## WHAT YOU NEED TO DO
Print every line of the records below without changing anything.

** Start of MATERIAL FOR THIS EXERCISE **

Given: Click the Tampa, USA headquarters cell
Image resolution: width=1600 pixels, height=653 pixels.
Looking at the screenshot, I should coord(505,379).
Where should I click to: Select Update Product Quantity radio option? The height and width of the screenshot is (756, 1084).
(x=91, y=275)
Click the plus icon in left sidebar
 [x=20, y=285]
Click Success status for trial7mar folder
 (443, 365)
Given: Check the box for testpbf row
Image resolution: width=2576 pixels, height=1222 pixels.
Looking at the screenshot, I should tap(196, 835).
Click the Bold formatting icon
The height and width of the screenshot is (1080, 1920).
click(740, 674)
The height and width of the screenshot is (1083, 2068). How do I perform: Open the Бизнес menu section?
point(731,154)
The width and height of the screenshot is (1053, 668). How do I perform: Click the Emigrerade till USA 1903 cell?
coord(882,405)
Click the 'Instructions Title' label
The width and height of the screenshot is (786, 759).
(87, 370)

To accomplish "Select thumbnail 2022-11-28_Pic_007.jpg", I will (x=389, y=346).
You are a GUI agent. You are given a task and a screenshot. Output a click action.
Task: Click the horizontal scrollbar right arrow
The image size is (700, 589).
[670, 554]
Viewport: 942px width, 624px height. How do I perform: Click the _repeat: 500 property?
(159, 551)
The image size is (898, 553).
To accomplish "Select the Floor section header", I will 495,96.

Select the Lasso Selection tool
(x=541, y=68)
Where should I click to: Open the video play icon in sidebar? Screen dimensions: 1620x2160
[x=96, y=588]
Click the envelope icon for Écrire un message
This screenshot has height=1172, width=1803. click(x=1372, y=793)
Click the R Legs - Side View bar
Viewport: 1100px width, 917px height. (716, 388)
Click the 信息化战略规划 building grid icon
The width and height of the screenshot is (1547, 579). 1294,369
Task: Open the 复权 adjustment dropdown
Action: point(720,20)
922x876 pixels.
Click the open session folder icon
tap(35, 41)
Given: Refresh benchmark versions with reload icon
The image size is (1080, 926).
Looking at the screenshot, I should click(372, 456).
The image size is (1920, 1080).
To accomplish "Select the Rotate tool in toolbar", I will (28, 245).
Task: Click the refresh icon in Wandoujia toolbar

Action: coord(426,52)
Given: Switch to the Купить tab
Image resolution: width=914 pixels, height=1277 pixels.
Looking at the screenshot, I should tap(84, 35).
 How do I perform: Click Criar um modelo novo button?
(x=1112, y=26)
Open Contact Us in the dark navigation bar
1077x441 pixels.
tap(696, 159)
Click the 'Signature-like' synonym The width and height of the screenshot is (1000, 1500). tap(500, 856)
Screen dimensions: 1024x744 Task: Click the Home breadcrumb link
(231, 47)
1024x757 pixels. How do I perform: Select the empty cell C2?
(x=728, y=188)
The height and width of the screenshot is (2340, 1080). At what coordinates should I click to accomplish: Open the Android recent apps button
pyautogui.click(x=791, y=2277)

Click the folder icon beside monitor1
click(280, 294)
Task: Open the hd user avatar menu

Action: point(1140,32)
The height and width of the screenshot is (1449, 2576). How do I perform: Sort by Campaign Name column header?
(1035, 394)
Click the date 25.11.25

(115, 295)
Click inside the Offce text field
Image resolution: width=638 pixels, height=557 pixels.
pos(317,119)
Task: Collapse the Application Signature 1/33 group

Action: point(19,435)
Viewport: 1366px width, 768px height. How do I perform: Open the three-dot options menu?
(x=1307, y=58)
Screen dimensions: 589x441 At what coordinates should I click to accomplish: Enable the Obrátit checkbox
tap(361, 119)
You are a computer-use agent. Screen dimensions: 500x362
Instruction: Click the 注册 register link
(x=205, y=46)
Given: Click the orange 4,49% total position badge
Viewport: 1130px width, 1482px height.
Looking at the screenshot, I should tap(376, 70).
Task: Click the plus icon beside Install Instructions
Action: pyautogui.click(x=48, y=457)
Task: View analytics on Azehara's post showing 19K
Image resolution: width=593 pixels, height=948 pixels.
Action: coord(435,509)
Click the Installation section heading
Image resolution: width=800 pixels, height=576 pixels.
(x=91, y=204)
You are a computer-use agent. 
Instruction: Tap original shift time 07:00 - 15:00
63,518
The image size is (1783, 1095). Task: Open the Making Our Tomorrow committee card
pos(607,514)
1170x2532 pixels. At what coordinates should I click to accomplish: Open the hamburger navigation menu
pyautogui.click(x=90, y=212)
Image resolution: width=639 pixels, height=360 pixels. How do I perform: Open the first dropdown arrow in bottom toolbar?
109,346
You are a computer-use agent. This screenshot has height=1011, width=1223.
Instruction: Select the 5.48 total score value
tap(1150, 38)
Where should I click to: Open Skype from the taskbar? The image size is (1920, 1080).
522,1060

** End of MATERIAL FOR THIS EXERCISE **

## SOLUTION BELOW
Given: Click the Tampa, USA headquarters cell
Image resolution: width=1600 pixels, height=653 pixels.
Looking at the screenshot, I should coord(505,379).
Where should I click to: Select Update Product Quantity radio option? The height and width of the screenshot is (756, 1084).
(x=91, y=275)
Click the plus icon in left sidebar
 [x=20, y=285]
Click Success status for trial7mar folder
 (443, 365)
Given: Check the box for testpbf row
Image resolution: width=2576 pixels, height=1222 pixels.
Looking at the screenshot, I should tap(196, 835).
Click the Bold formatting icon
The height and width of the screenshot is (1080, 1920).
click(740, 674)
The height and width of the screenshot is (1083, 2068). How do I perform: Open the Бизнес menu section?
point(731,154)
The width and height of the screenshot is (1053, 668). How do I perform: Click the Emigrerade till USA 1903 cell?
coord(882,405)
Click the 'Instructions Title' label
The width and height of the screenshot is (786, 759).
(87, 370)

To accomplish "Select thumbnail 2022-11-28_Pic_007.jpg", I will (x=389, y=346).
You are a GUI agent. You are given a task and a screenshot. Output a click action.
Task: Click the horizontal scrollbar right arrow
The image size is (700, 589).
[670, 554]
Viewport: 942px width, 624px height. How do I perform: Click the _repeat: 500 property?
(159, 551)
The image size is (898, 553).
To accomplish "Select the Floor section header", I will 495,96.

Select the Lasso Selection tool
(x=541, y=68)
Where should I click to: Open the video play icon in sidebar? Screen dimensions: 1620x2160
[x=96, y=588]
Click the envelope icon for Écrire un message
This screenshot has height=1172, width=1803. click(x=1372, y=793)
Click the R Legs - Side View bar
Viewport: 1100px width, 917px height. (716, 388)
Click the 信息化战略规划 building grid icon
The width and height of the screenshot is (1547, 579). 1294,369
Task: Open the 复权 adjustment dropdown
Action: point(720,20)
922x876 pixels.
Click the open session folder icon
tap(35, 41)
Given: Refresh benchmark versions with reload icon
The image size is (1080, 926).
Looking at the screenshot, I should click(372, 456).
The image size is (1920, 1080).
To accomplish "Select the Rotate tool in toolbar", I will (28, 245).
Task: Click the refresh icon in Wandoujia toolbar

Action: coord(426,52)
Given: Switch to the Купить tab
Image resolution: width=914 pixels, height=1277 pixels.
Looking at the screenshot, I should tap(84, 35).
 How do I perform: Click Criar um modelo novo button?
(x=1112, y=26)
Open Contact Us in the dark navigation bar
1077x441 pixels.
tap(696, 159)
Click the 'Signature-like' synonym The width and height of the screenshot is (1000, 1500). tap(500, 856)
Screen dimensions: 1024x744 Task: Click the Home breadcrumb link
(231, 47)
1024x757 pixels. How do I perform: Select the empty cell C2?
(x=728, y=188)
The height and width of the screenshot is (2340, 1080). At what coordinates should I click to accomplish: Open the Android recent apps button
pyautogui.click(x=791, y=2277)

Click the folder icon beside monitor1
click(280, 294)
Task: Open the hd user avatar menu

Action: point(1140,32)
The height and width of the screenshot is (1449, 2576). How do I perform: Sort by Campaign Name column header?
(1035, 394)
Click the date 25.11.25

(115, 295)
Click inside the Offce text field
Image resolution: width=638 pixels, height=557 pixels.
pos(317,119)
Task: Collapse the Application Signature 1/33 group

Action: point(19,435)
Viewport: 1366px width, 768px height. How do I perform: Open the three-dot options menu?
(x=1307, y=58)
Screen dimensions: 589x441 At what coordinates should I click to accomplish: Enable the Obrátit checkbox
tap(361, 119)
You are a computer-use agent. Screen dimensions: 500x362
Instruction: Click the 注册 register link
(x=205, y=46)
Given: Click the orange 4,49% total position badge
Viewport: 1130px width, 1482px height.
Looking at the screenshot, I should tap(376, 70).
Task: Click the plus icon beside Install Instructions
Action: pyautogui.click(x=48, y=457)
Task: View analytics on Azehara's post showing 19K
Image resolution: width=593 pixels, height=948 pixels.
Action: coord(435,509)
Click the Installation section heading
Image resolution: width=800 pixels, height=576 pixels.
(x=91, y=204)
You are a computer-use agent. 
Instruction: Tap original shift time 07:00 - 15:00
63,518
The image size is (1783, 1095). Task: Open the Making Our Tomorrow committee card
pos(607,514)
1170x2532 pixels. At what coordinates should I click to accomplish: Open the hamburger navigation menu
pyautogui.click(x=90, y=212)
Image resolution: width=639 pixels, height=360 pixels. How do I perform: Open the first dropdown arrow in bottom toolbar?
109,346
You are a computer-use agent. This screenshot has height=1011, width=1223.
Instruction: Select the 5.48 total score value
tap(1150, 38)
Where should I click to: Open Skype from the taskbar? The image size is (1920, 1080).
522,1060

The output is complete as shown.